Archive for Short Fiction

“The Step” by E. F. Benson

Posted in Book Review with tags , , , , , on January 9, 2013 by davehurwitz
A somewhat dangerous looking gent wearing a bow tie.

E. F. Benson

Okay, I’ll admit I didn’t actually read this one.  I listened to it at Pseudopod.org, which usually confines itself to contemporary horror, but will bust out a classic like this on special occasions.  I’ll also admit that I’d never  heard of E. F. Benson before, but based on the quality of ‘The Step’ I’ve reserved a copy of his collected ghost stories from the San Diego Public Library.

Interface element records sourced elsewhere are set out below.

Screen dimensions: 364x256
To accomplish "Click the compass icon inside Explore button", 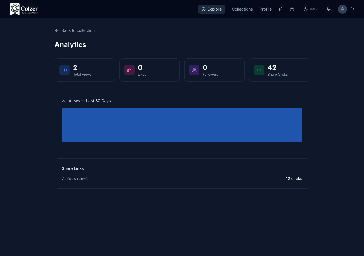I will [204, 9].
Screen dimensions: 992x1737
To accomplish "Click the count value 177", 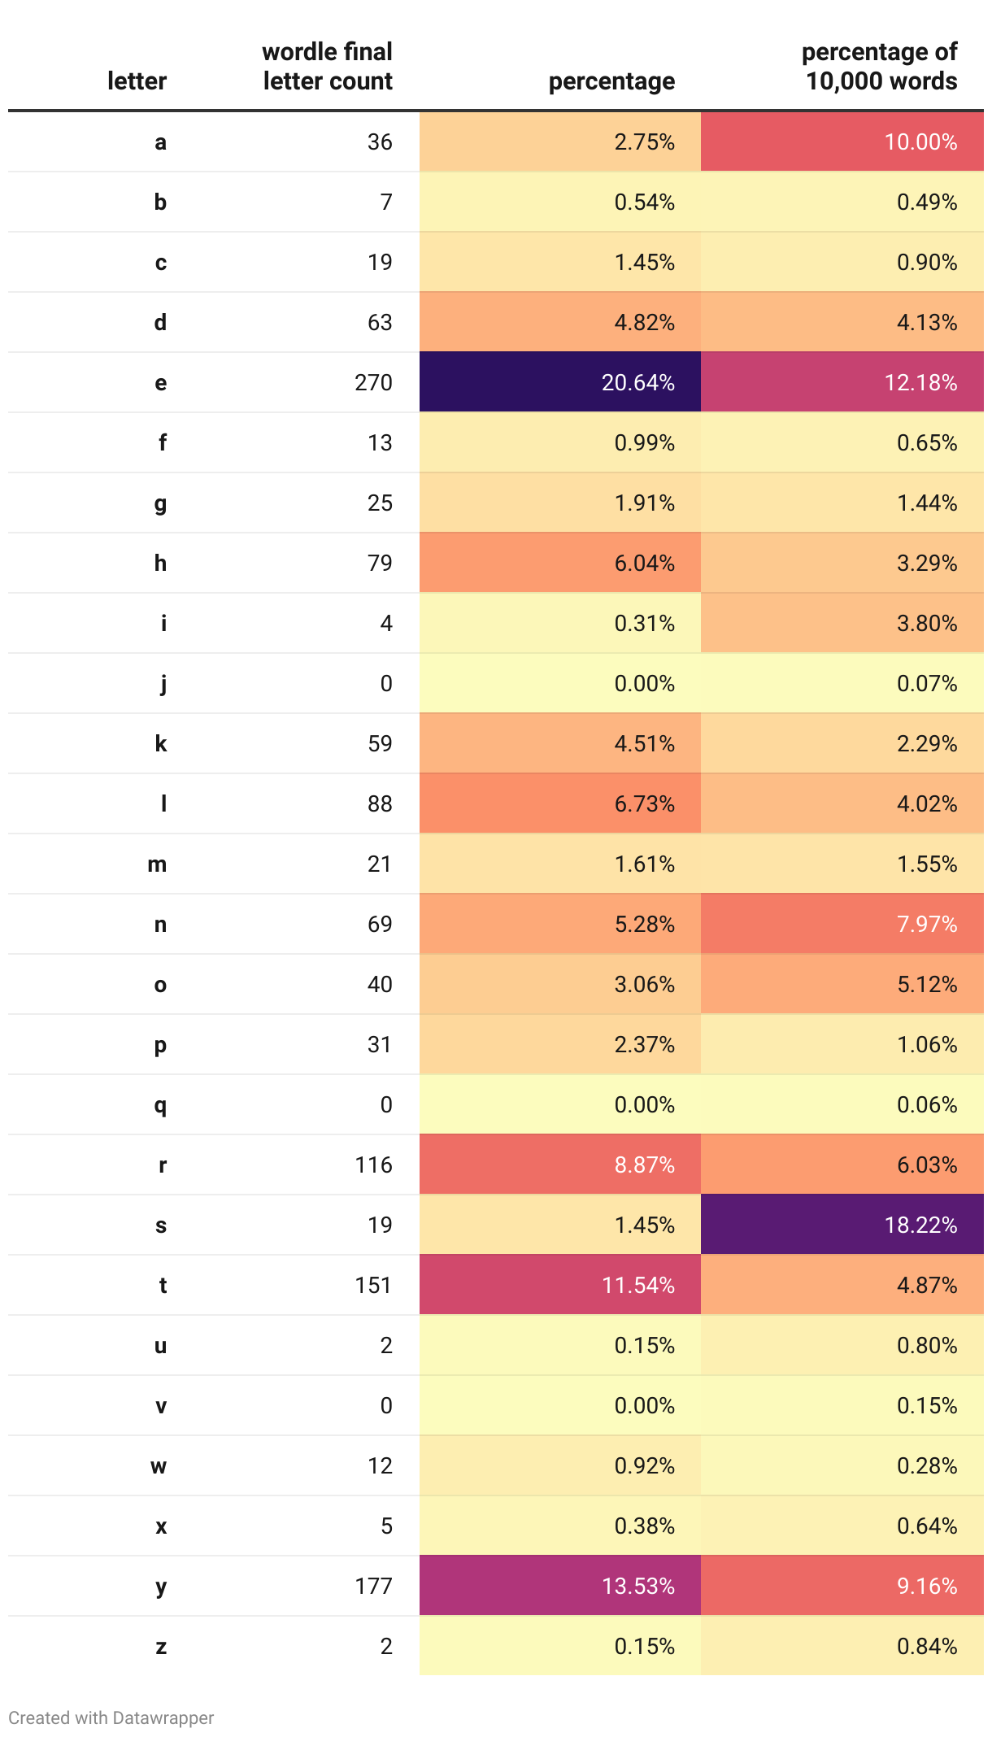I will 373,1586.
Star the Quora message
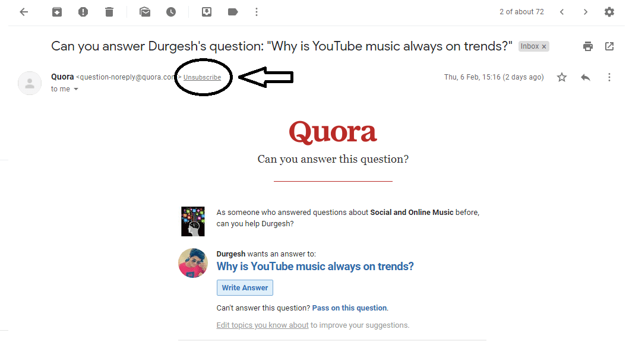Image resolution: width=626 pixels, height=342 pixels. [562, 77]
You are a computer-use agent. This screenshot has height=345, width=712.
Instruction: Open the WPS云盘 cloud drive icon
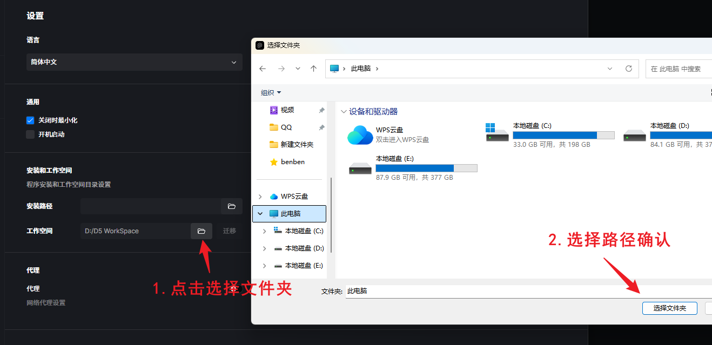(360, 135)
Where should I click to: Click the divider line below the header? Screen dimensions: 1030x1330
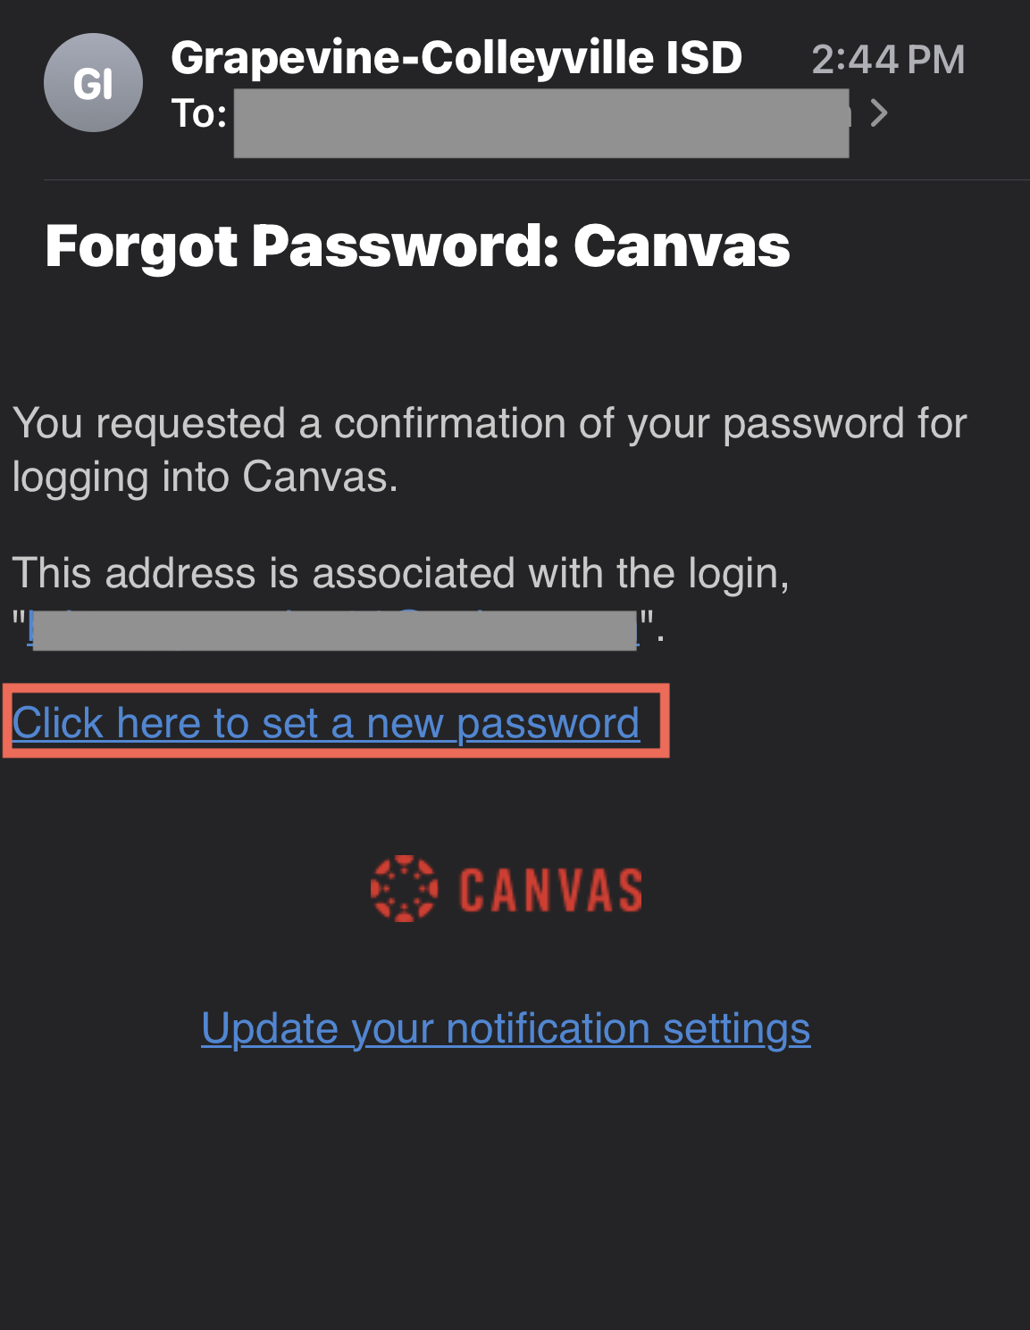(536, 180)
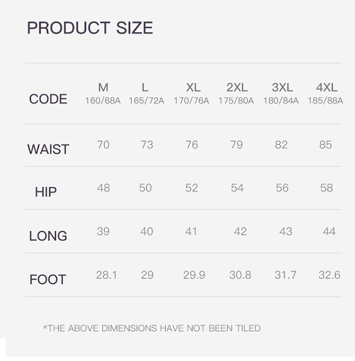Click long value 40 for L

(147, 231)

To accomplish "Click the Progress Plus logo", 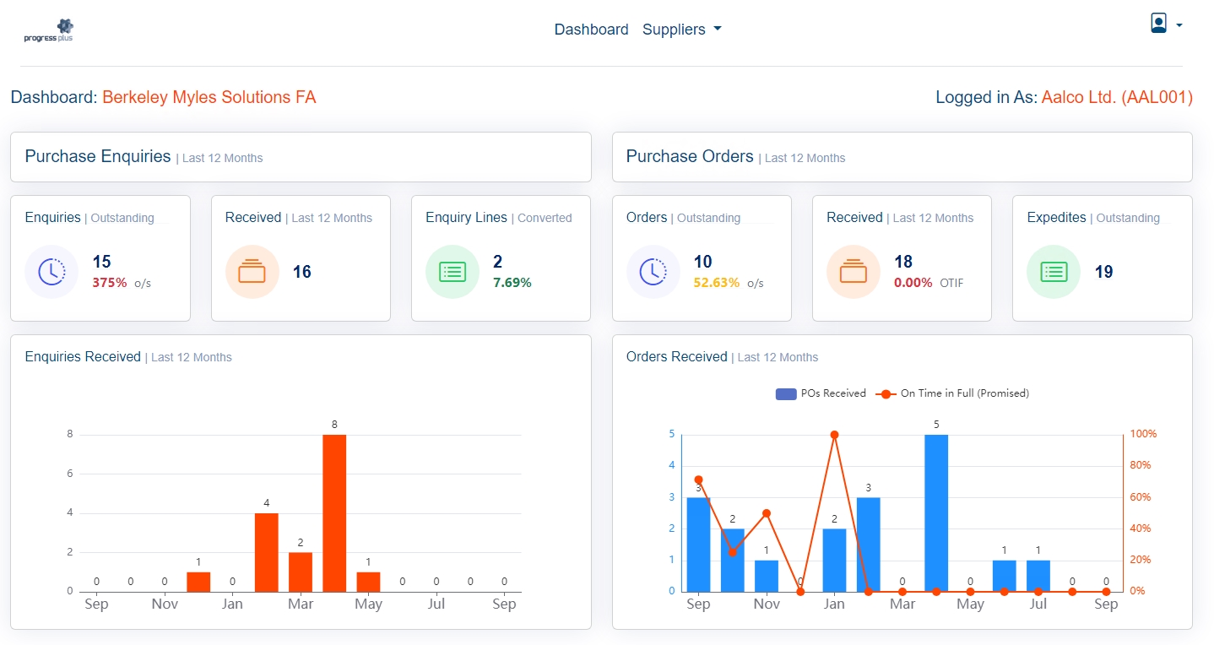I will (x=49, y=30).
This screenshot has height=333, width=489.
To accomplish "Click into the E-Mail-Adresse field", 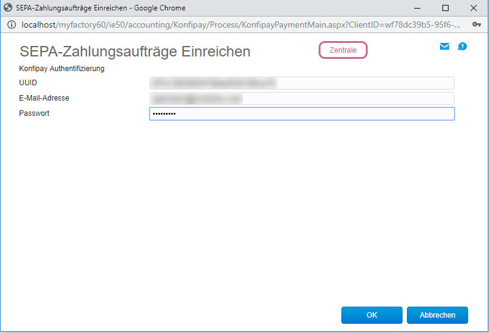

In his introduction, Pseudopod’s Alasdair Stuart says that Benson was “less scholarly than M. R. James.”  I feel this is a good thing, as James seemed to think that the best way start most of his foreign-set ghost stories was with a rousing discussion of church architecture.  Benson, in contrast starts us off in medias res, with his protagonist walking a night street in British India.

‘The Step’ is the story of John Creswell.  (I’m guessing at the spelling here.)  Creswell is a British businessman who makes as handsome living outsmarting his countrymen at cards and practicing usury among the natives.  Much of the story involves repeated encounters with a Levantine merchant and his wife, who Creswell has evicted from their home and business mere hours before a redevelopment project doubles the value of the property.  Benson depicts Creswell as man of little fellow-feeling, dedicated to his own pleasures and unconcerned with the suffering of others.

Woven between these encounters, and seemingly unrelated to them, are Creswell’s evening walks home from his club, which take him past the precincts of a mendicant Catholic monastery, where hear hears–or thinks he hears–the tread of invisible feet.  The story concludes when Creswell finally encounters the owner of that tread.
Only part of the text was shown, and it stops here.